A further open environment for the interactive visualization of 
spatial data is SVG. SVG (Scalable Vector Graphics) is a 
language to describe two-dimensional graphics by XML. 
Already different standardisations are given by the W3C and it 
can be assumed that SVG intersperses as a standard in all future 
WWW-viewers. Highly developed interactive SVG applications 
are converted with the help of a supplementing script language. 
The full access to the SVG Document Object Model (DOM) is 
possible e.g. with JavaScript. Thus at the same time access to 
all further XHTML and SVG elements in the same web page is 
given. SVG applications are quality-free scalable. The file size 
is small using text compression and the loading time is short. 
SVG is a kind of XML and is based on pure ASCII files. These 
files can be built dynamically with PHP and be embedded in the 
Web application. Hereby the spatial data are stored in the open 
standard GML (Geographic Markup Language) in the MySQL 
database and visualised depending upon interaction. The 
principle of the open SVG map server according to 
www.carto.net is used. 
For the computation of statistical measures the language R is 
used. R is a development of the University of Auckland and a 
computer language for statistic analyses. R can be merged into 
different application packages. Via the CGI interface of the 
Web server the functions can be called dynamically, R can 
access the data in ‘the database directly. For our local 
applications the combination of MySQL/PHP and SVG was 
suitable and the performance was satisfying. 
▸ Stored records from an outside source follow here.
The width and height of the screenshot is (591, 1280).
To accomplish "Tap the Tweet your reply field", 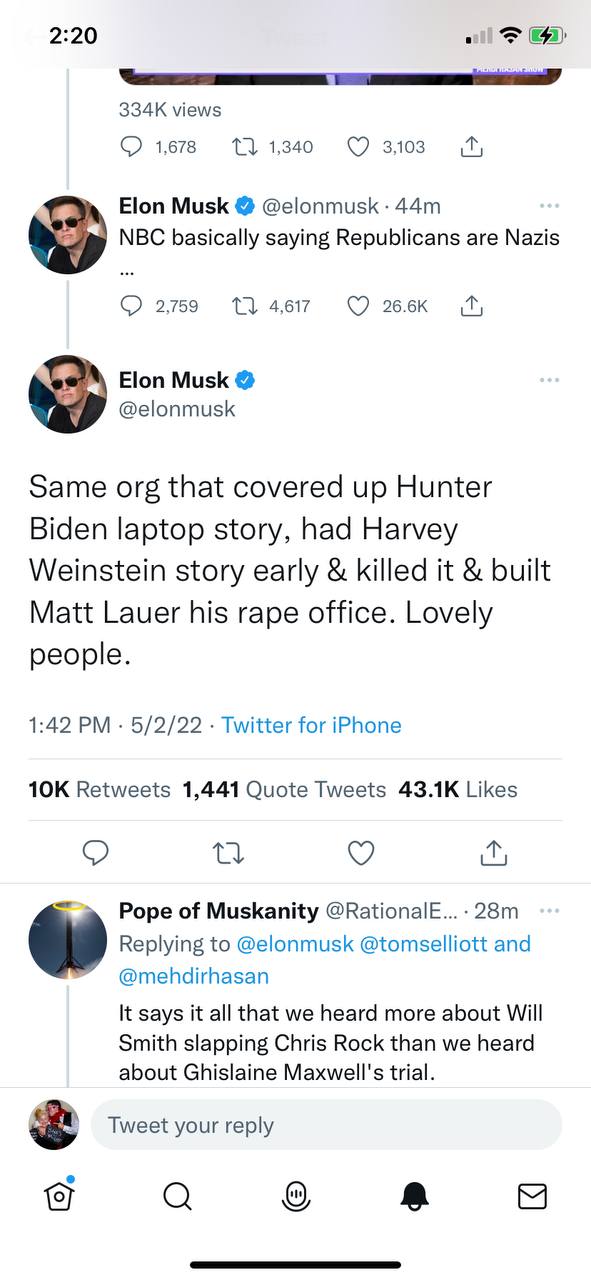I will [x=326, y=1125].
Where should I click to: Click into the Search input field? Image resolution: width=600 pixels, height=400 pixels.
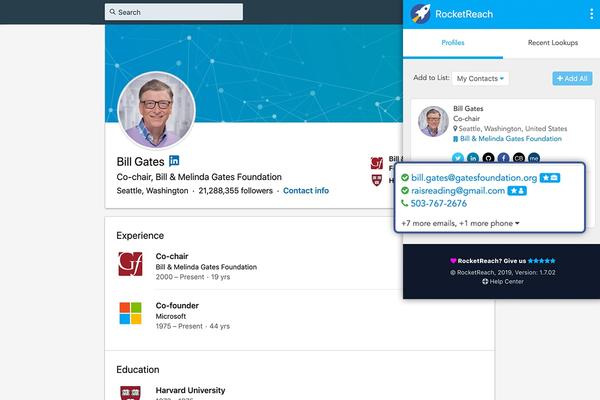[174, 12]
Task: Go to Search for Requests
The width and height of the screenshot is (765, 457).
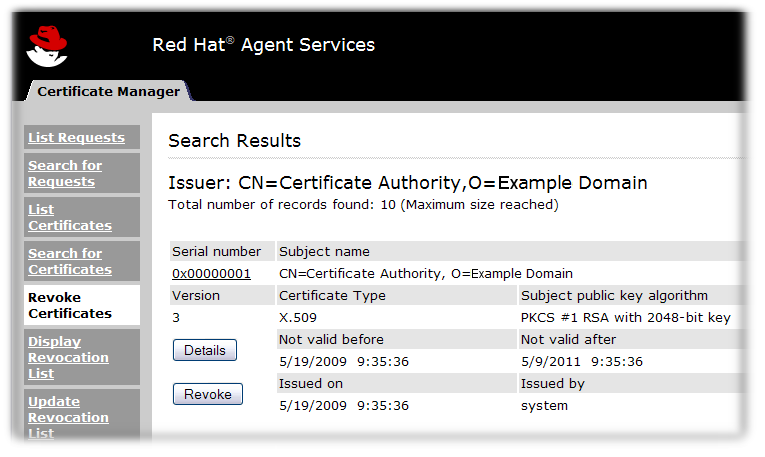Action: (x=65, y=174)
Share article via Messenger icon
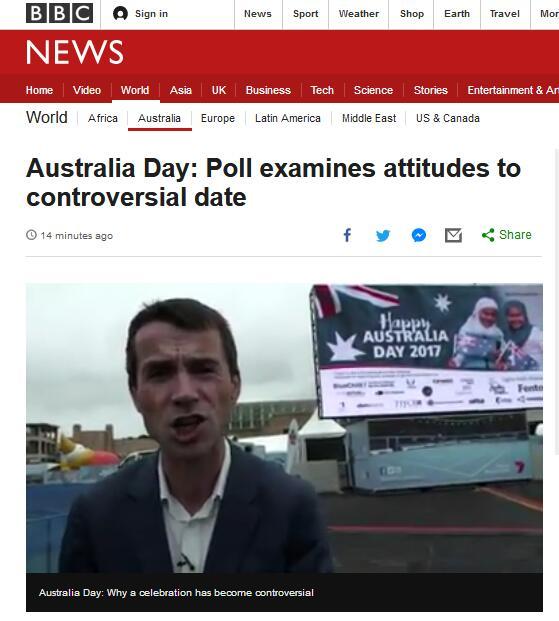 coord(419,235)
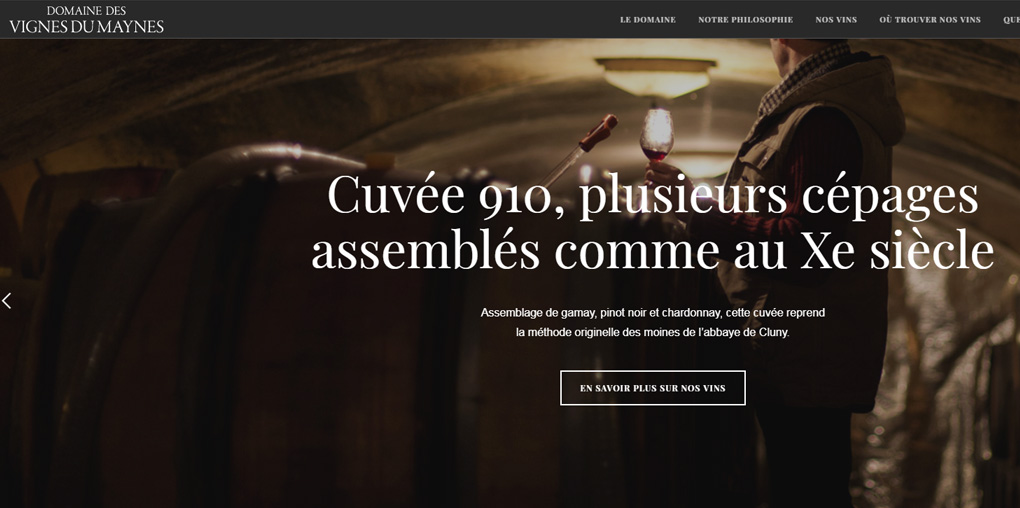Click the wine glass in hero image
Viewport: 1020px width, 508px height.
click(x=656, y=135)
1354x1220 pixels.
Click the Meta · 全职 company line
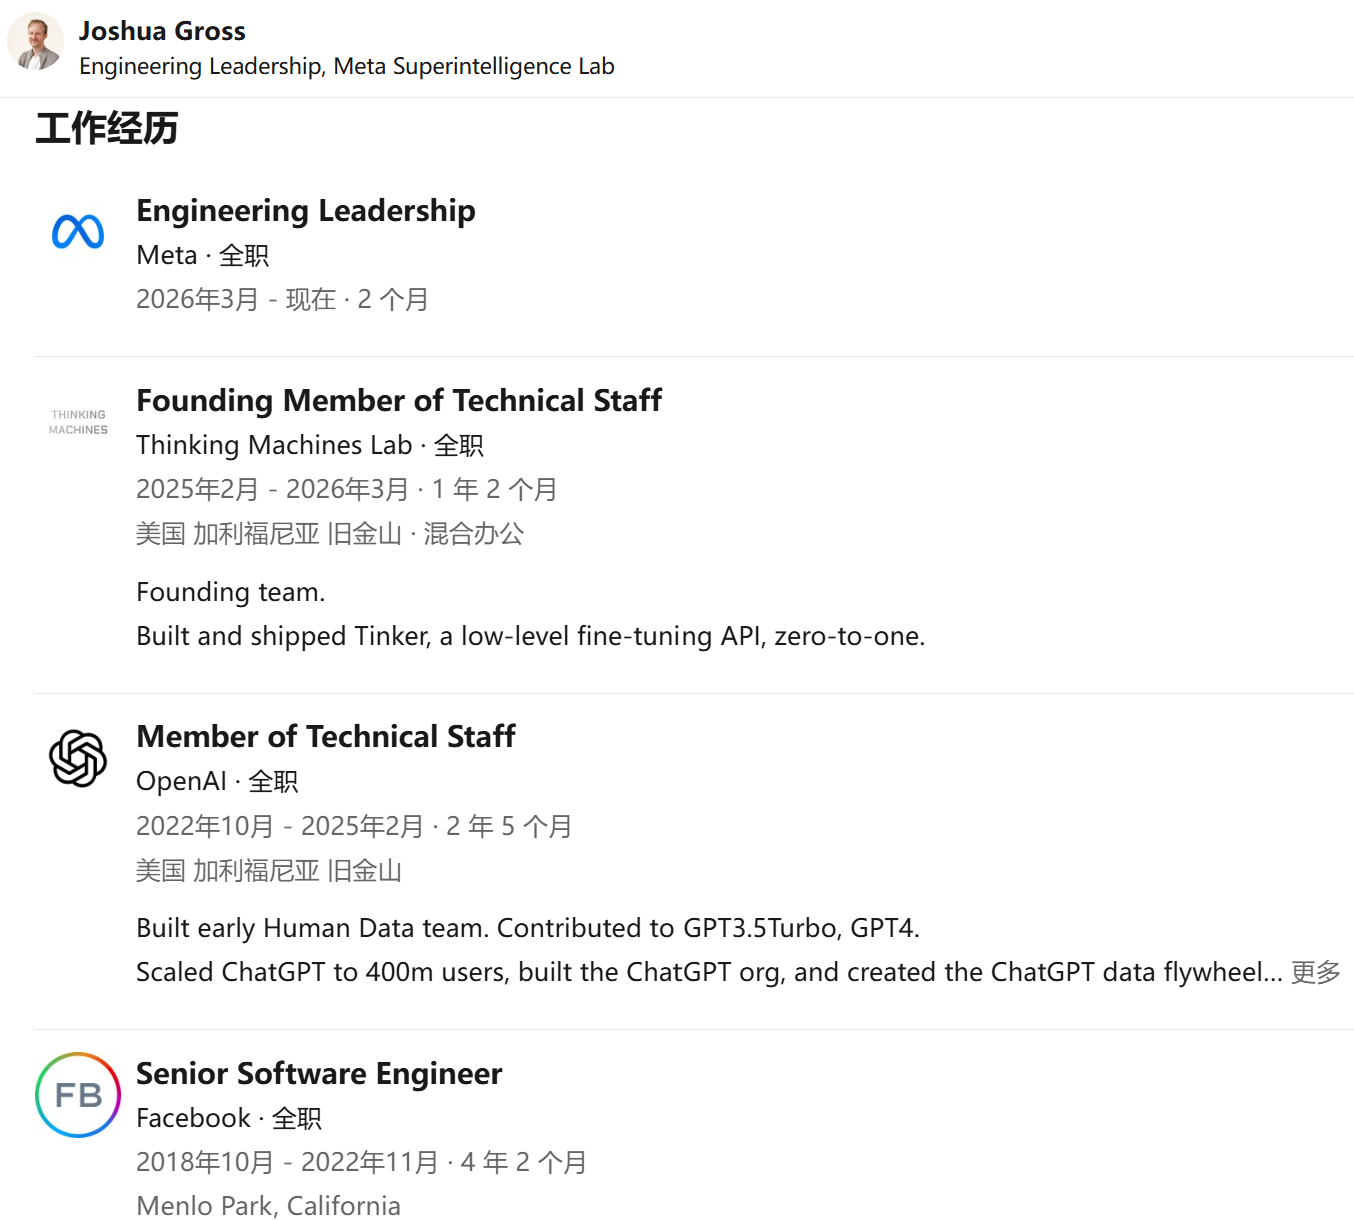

In the future employment the developed software components 
are merged with the respective teach and learning platforms of 
the university e.g. WebCT, Ilias, Blackboard, or stud.IP. The 
learning-platform offers the basic functionalities such as user 
administration and communication tools. 
2.2 Target, content and data set in the learning module 
The target of the learning unit is to learn about spatial 
visualisation and spatial analysis with respect to population 
statistics. Subject of population statistics is to apply statistical 
methods and procedures for the numerical collection, 
representation, analysis and interpretation of the development 
on population in a special region. Statisticians know that 
diagrams of statistical or calculated data are easier to interpret. 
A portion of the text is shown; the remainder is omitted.